[start DATASET]
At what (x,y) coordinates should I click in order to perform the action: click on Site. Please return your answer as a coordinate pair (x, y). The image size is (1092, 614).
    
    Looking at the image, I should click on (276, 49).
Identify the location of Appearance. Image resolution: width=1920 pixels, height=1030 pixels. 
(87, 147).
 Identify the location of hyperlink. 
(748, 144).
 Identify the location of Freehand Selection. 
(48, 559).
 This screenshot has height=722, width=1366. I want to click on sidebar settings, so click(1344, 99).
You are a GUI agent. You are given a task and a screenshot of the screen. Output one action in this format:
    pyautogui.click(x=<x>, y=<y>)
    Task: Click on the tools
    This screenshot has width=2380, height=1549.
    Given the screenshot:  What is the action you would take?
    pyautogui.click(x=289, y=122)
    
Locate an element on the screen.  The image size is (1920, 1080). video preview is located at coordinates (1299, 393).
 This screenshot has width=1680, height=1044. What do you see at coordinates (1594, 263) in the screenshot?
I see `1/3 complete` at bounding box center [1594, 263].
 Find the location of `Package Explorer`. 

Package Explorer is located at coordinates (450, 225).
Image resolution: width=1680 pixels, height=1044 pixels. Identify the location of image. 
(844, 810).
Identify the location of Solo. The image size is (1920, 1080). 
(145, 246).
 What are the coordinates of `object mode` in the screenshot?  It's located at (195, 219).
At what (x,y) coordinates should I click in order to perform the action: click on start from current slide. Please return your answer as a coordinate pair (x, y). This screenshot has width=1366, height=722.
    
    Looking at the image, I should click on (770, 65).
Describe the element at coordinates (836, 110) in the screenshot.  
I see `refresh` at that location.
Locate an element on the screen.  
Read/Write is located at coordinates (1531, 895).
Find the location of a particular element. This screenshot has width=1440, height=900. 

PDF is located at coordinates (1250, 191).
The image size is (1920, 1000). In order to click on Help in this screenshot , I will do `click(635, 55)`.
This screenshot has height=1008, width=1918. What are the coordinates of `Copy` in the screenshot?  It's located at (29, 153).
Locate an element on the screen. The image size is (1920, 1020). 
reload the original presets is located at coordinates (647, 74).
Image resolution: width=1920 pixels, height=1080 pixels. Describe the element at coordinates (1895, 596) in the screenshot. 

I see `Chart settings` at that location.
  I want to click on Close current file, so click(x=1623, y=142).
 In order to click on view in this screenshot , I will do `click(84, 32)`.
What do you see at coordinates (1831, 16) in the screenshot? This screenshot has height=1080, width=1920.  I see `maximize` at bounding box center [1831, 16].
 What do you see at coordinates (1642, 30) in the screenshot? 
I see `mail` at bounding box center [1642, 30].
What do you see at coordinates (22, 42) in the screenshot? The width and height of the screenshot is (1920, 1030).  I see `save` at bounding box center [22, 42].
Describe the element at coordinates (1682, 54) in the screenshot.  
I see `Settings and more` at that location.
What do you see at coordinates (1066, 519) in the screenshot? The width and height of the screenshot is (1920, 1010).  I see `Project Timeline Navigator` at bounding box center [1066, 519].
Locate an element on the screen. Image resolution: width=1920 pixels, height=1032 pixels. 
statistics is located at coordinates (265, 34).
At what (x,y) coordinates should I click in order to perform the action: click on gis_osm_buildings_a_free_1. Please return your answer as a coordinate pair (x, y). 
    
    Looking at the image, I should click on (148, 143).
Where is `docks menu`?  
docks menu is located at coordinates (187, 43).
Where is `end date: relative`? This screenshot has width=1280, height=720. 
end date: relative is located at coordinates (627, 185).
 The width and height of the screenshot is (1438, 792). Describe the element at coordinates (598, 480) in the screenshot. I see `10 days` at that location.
[end DATASET]
▶ YOUR GOAL
Reproduce the data starting at the line containing "What do you see at coordinates (1831, 16)" and ending at the line containing "center [1642, 30].", switching "screenshot" to "display" and leaving everything else unchanged.

▶ CORRECT RESPONSE
What do you see at coordinates (1831, 16) in the display? This display has height=1080, width=1920.  I see `maximize` at bounding box center [1831, 16].
 What do you see at coordinates (1642, 30) in the display? 
I see `mail` at bounding box center [1642, 30].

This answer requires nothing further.